EDIT: just for better wording of things, English is not my native language

1 Like

A competing approach: the Writer does not store the buffer slice internally, but instead requires the Writer to input the buffer slice as a parameter each time it executes an API.

This is similar to not storing the Allocator interface within the structure: it avoids having pointers inside the structure and instead passes pointers through parameters, reducing the potential self-referencing issues when packing multiple structures.

I think the various solutions are similar, changing the stored pointer to a passed pointer. Since Writer itself stores a pointer, it is regarded as something that should only be passed rather than stored. Alternatively, considering that writer retains state, its current storage of the buffer slice should be improved to passing it.

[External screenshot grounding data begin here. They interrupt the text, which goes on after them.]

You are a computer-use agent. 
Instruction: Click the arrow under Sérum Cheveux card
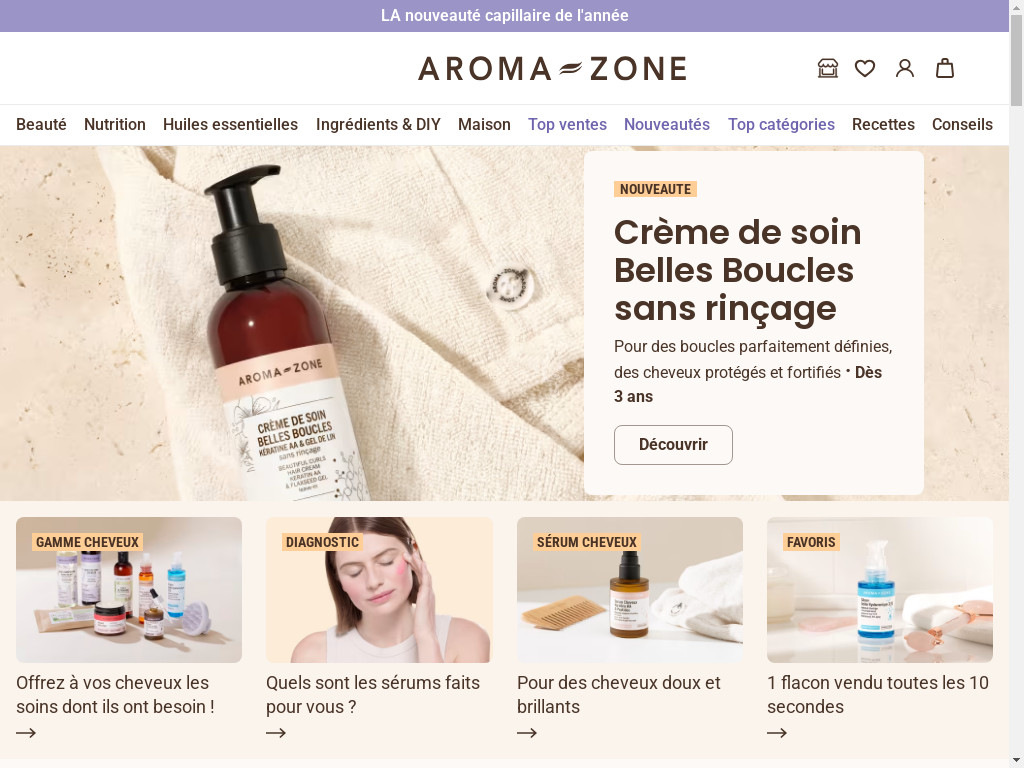pos(527,733)
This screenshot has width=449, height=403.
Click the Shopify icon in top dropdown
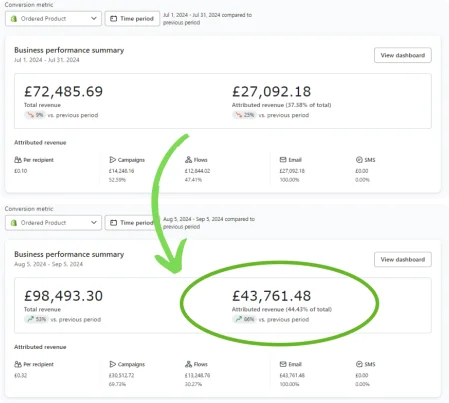point(14,19)
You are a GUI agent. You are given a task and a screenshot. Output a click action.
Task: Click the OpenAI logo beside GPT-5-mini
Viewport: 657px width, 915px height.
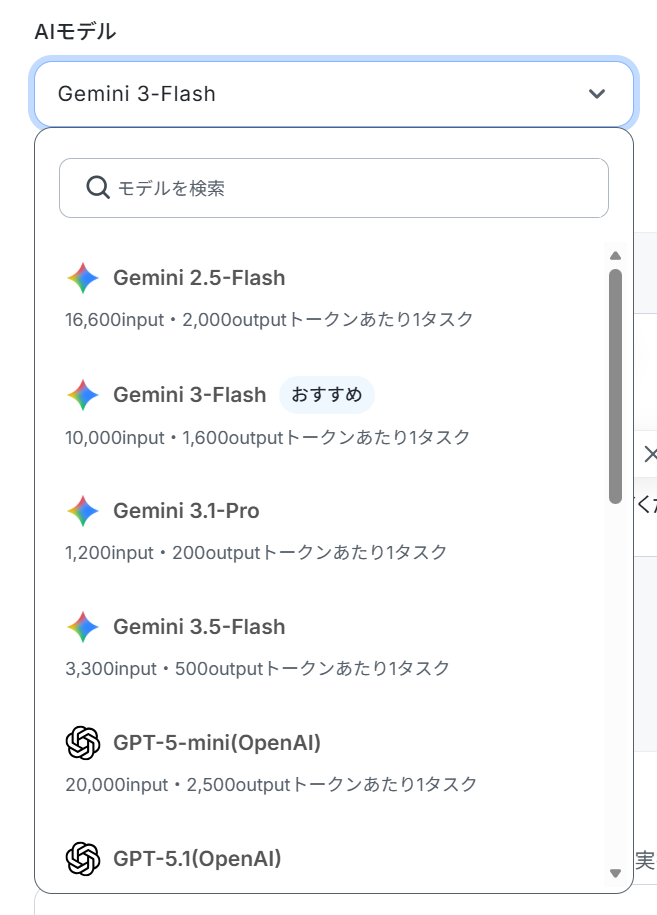click(83, 743)
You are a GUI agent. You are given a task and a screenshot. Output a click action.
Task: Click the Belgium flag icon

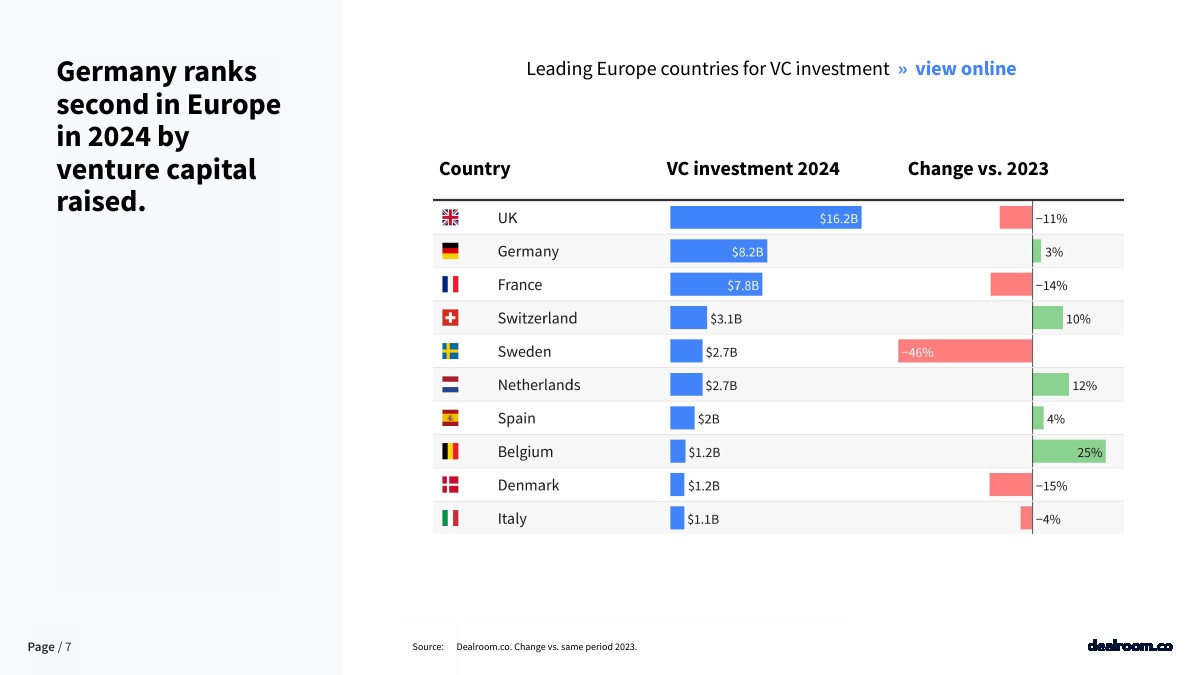450,451
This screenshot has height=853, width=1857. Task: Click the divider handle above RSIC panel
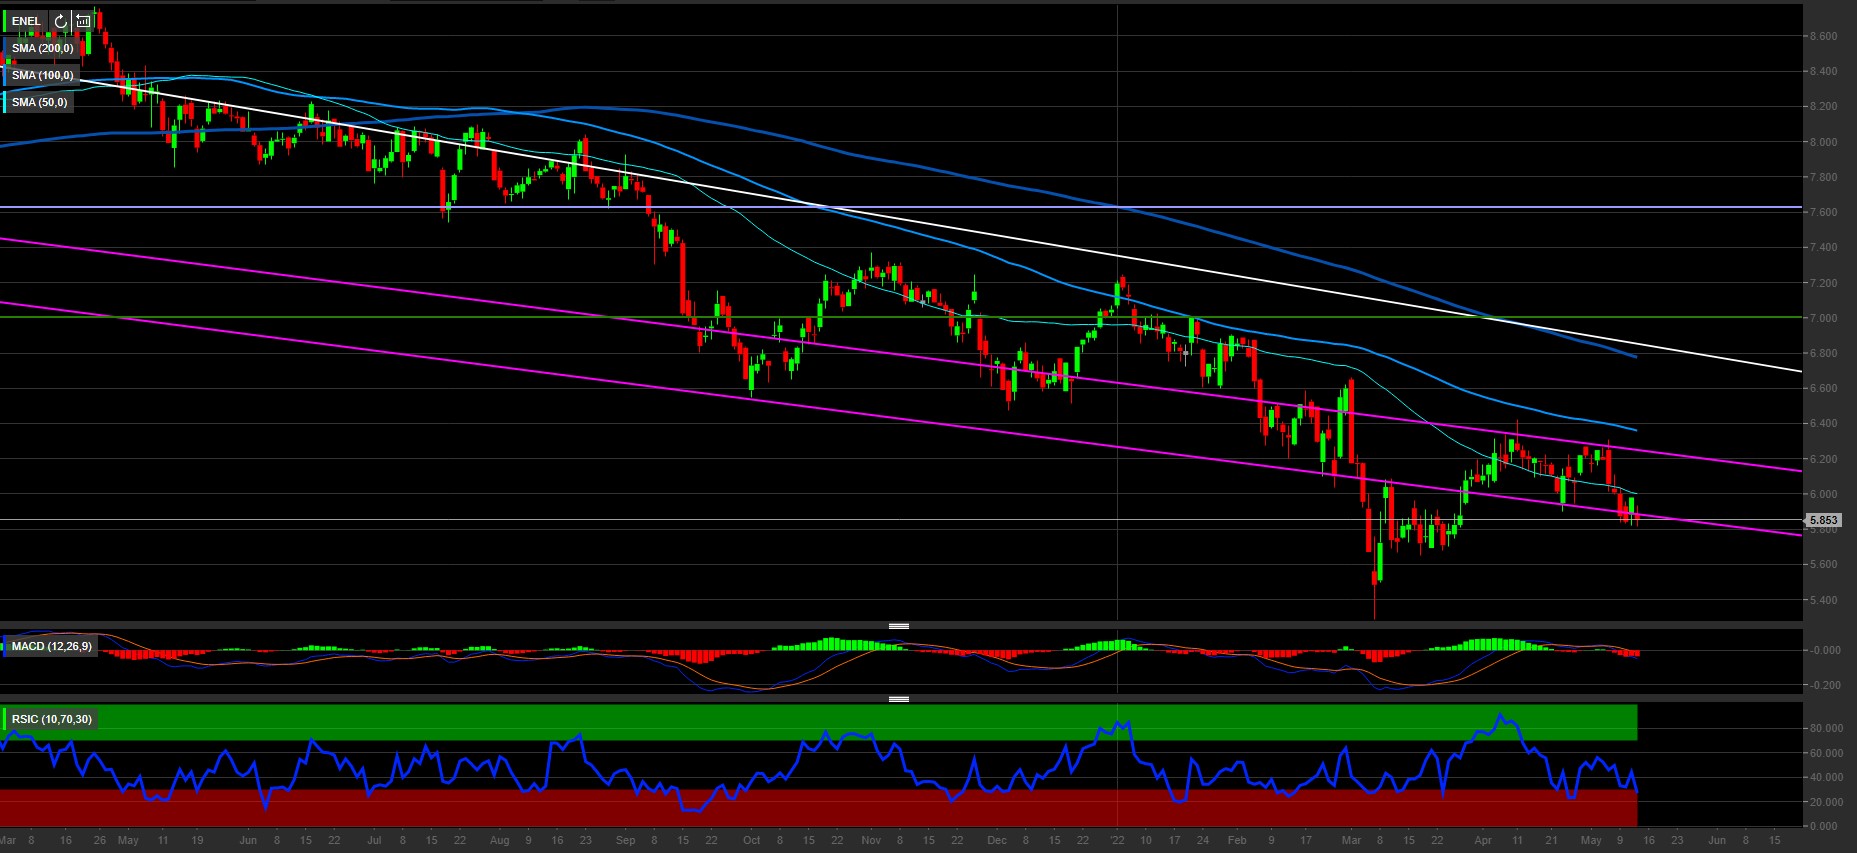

std.Io.Writer is a part of the std lib, we (at least I) are talking about changes to Op’s code, not std.

The reader and writer APIs are agnostic to the buffering, and if they are always going to be passed around with each other why not make it a field of the interface.

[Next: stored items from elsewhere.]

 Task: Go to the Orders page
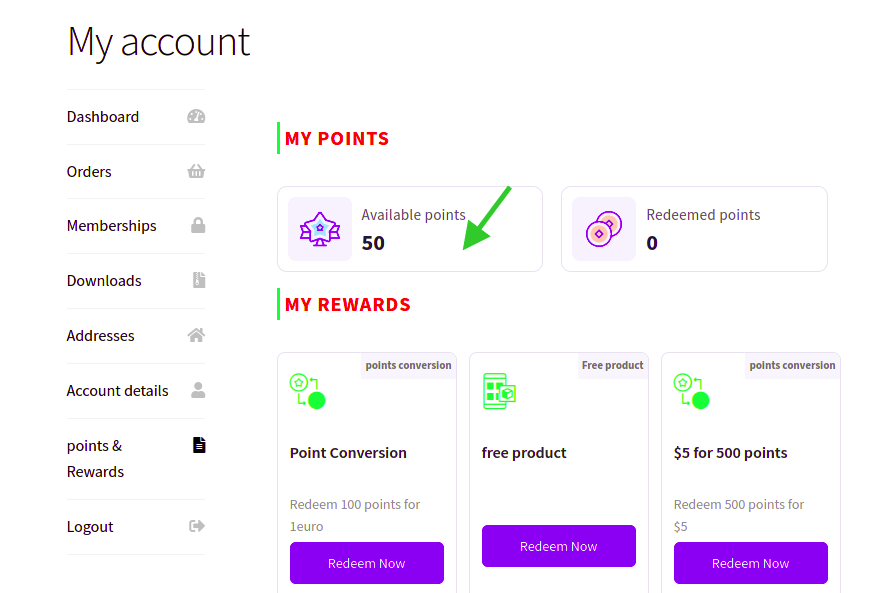point(89,172)
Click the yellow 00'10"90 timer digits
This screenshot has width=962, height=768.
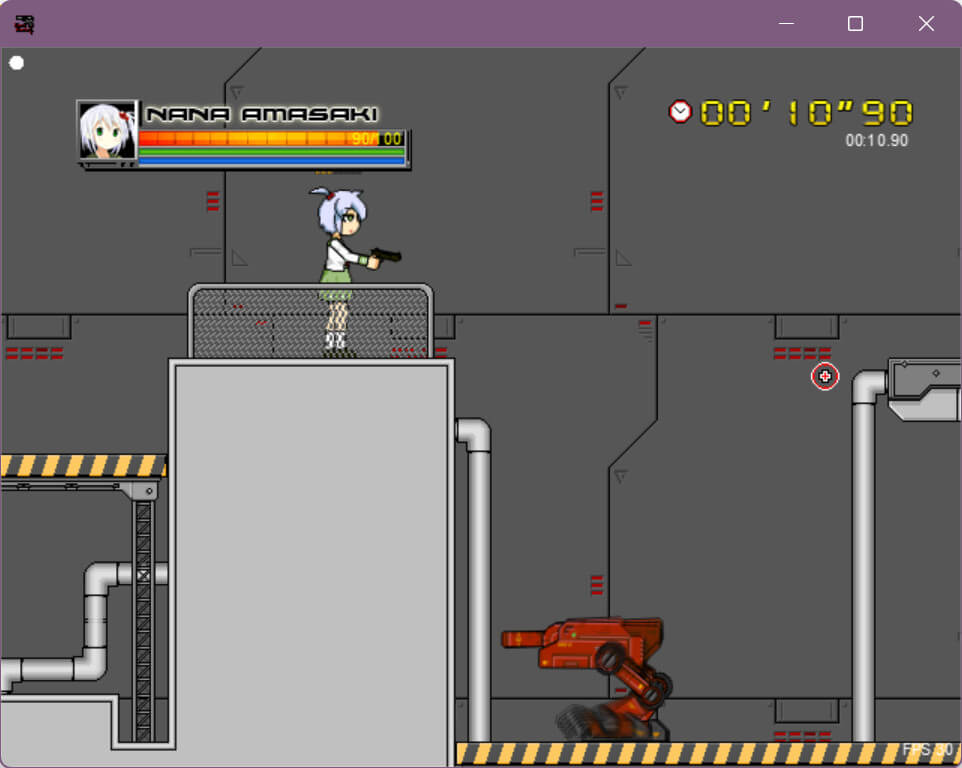(806, 113)
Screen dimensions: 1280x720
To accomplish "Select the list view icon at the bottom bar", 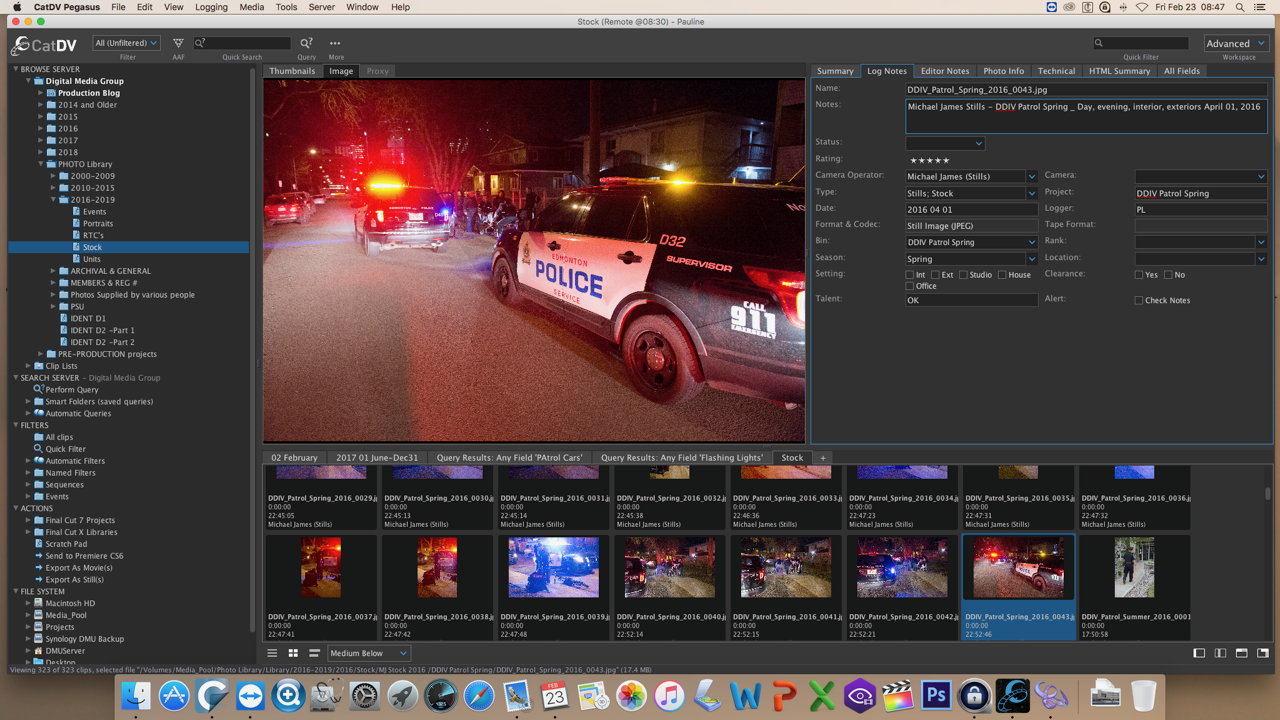I will (x=272, y=652).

They have no operation that does not depend on the buffer in some way, that is not the case for dynamic collections which only need an allocator where there is potential to grow, it’s entirely valid for an API to not have the allocator to prevent it from doing any allocations with the dynamic collection.
But the reader/writer will always need the buffer.

Being transparent about buffering is kind of the antithesis of those interfaces, they are supposed to handle it all for you.

2 Likes

Indeed! Sorry, I obviously free-handed and didn’t compile or analyze thoughtfully. I agree that “There are very few cases where a self-referential type needs to store the data that is causing it to be self-referential in the first place” (@vulpesx), and felt funny about some of both struct’s members (including the allocator), but didn’t take the time and care to notice that self-reference.

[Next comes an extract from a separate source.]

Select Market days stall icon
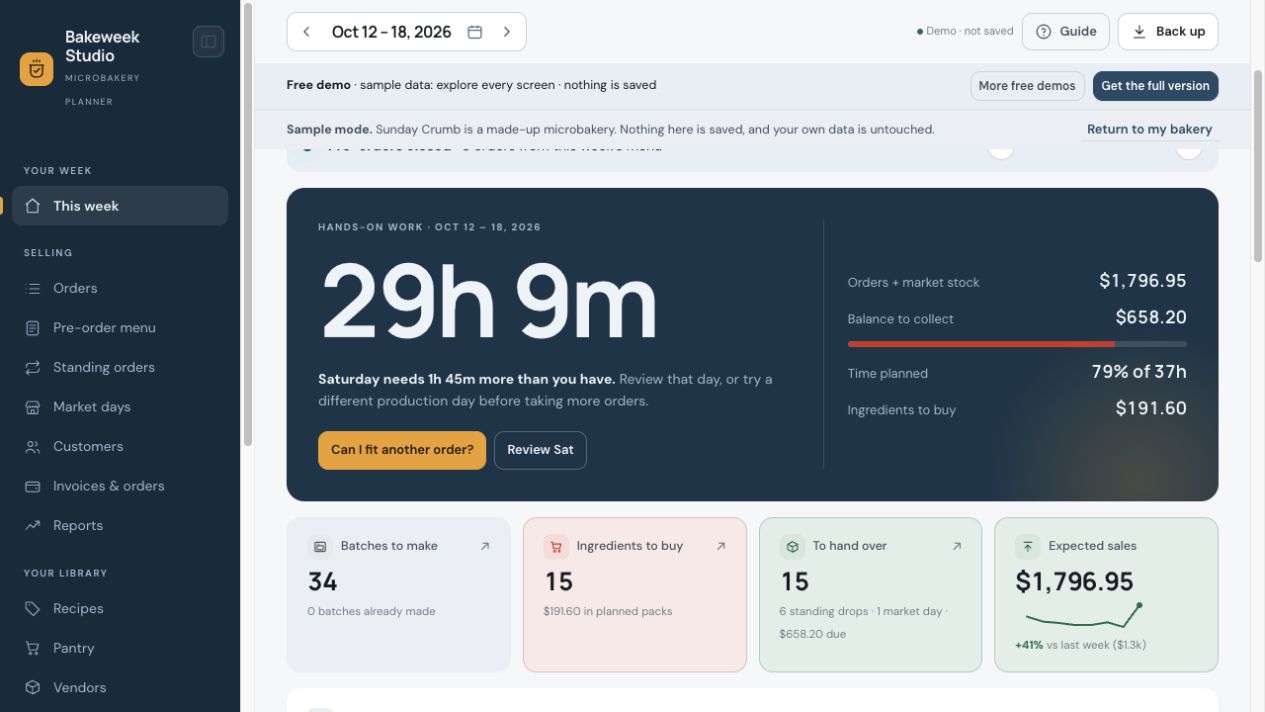 pos(33,407)
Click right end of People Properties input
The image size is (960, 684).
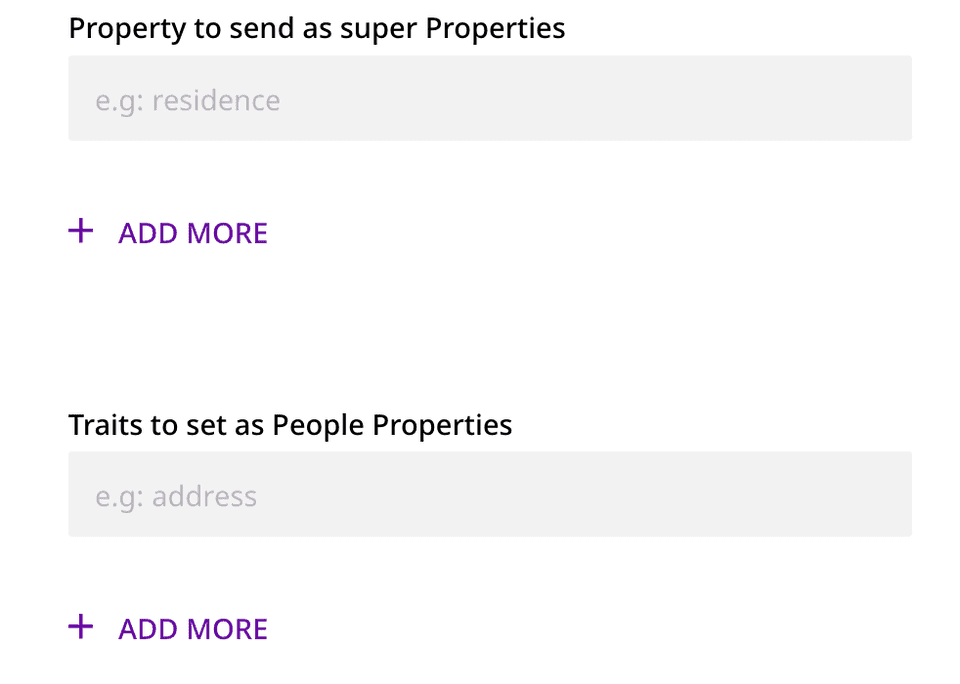(x=890, y=494)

I agree that passing in the writer, already set up with the buffer by the caller (and probably putting your LOGGER_BUF_SIZE immediately above that, rather than at the top of your file (unless you have a bunch of consts like that and a workflow that involves manually twiddling them a lot), and NOT passing in the buffer, NOR storing the buffer within your LoggerContext, would be more likable. Often, one can do some field setup prior to the return LoggerContext { block, but you can’t do that in this case (e.g., you can’t create a local Writer, and then assign .writer = writer), so you really have to change the interface altogether and get rid of the self-references. I see now that your setup() approach basically “solved” this, but I agree that that’s not the best solution, for several reasons.

Yes, my read on this: your Compositor init()/ deinit() reads much more naturally. I always get nervous around managing pointers like *wayland.foo - it looks like they come from elsewhere, though; looks like there’s a handler that must deal with *wayland.wl_displays ownership, but does that other code clean up the *wayland.wl_registry somewhere, assuming it’s heap-created by that other code (even though an allocator is not provider for such)? (I’m guessing it’s memory management done down in C code or something?) If you have intel like this, because you know how that wayland lib/struct works, it might be worth a quick comment that reminds yourself and others that there really is nothing else to do with those two pointers at deinit() time. Great job remembering the errdefer in init(). You could put an errdefer comptime unreachable; in after your self.registry assignment at the top of setupDisplayRegistry, if you want to clarify that nothing else after that, in the function, can return an error. There’s not a lot that happens after that, but… it’s an option, and a habit that can be worth getting into if you front-load error-returns like that.